Close, at least, to Carey’s view of the founding is the great tradition of American Catholic thought that begins with Orestes Brownson’s The American Republic (1865) and ends with John Courtney Murray’s We Hold These Truths (1960). According to Brownson, our framers were Lockeans in theory; and he criticizes their theory for its unfettered egoism and “political atheism.” Their theory offers no adequate account of the citizen’s loyalty to his country—indeed, no adequate account of human duties or responsibility at all. And so, in theory, our framers held no argument against the Southern states’ assertion of the same “right of secession” that caused the Civil War. They had in fact no argument against the individual’s “right of secession” from all the ties that bind him to other human beings and to God.

Brownson admits that our framers did not think the states possessed a right to secede from the union, but he adds that they gave no compelling theoretical argument against that right. They did not in fact give any compelling argument for the individual’s loyalty or responsibility to anything higher than himself. According to Locke, sovereign individuals are like sovereign states—and so government is a treaty or compact among sovereign individuals. Sovereign states can withdraw from treaties without expecting to be invaded, just as sovereign individuals can withdraw their consent from the ties that bind them when these no longer serve their self-interest. The argument used by the Confederate states to withdraw from the union is based on our framers’ Lockean theory. And the argument is in fact destructive not only of all government but of all social life. Brownson sees clearly what Lockean theory would do to marriage, the family, friendship, and churches, not to mention to nations and citizens.

According to Brownson, Lockean theory produces an abstract being having few of the social qualities that characterize real human beings. That theory cannot do justice to the phenomenon of human loyalty, especially to that of our gratitude to all the sources of our being. As Roger Scruton explains, the priority of multifaceted familial or communal loyalty over individual liberation is the basic conservative insight. Brownson contends that American liberalism—the liberties protected by our written Constitution—depends on the prior existence of our unwritten or providential constitution, of our invincibly conservative tradition. Providence, in this view, is what we’ve been given. As our various debts and inheritances, it is something we can change only by doing destructive violence to our particular identity as a people.

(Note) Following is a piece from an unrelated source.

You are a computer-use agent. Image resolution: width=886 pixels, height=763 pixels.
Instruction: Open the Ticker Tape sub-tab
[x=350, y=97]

Our framers, Brownson observes, were less theorists than they were statesmen. As statesmen, they built well upon what they were given; they consulted human nature, our history, and our particular circumstances in constructing our political institutions. So they relied less on Lockean theory than on common law, our Christian and classical inheritances in thought and political experience, and the particular democratic genius of the American people. Their practice was better than their theory because of its complex mixture of diverse elements; this mixture, according to Brownson, produced a result better than any of these elements considered alone. Brownson affirms the framers’ conclusion that the American Constitution—both written and providential—was the unprecedented result of undeniable political progress. But he denies that that progress can be explained solely or even mainly in terms of the individualistic theoretical innovations of Locke.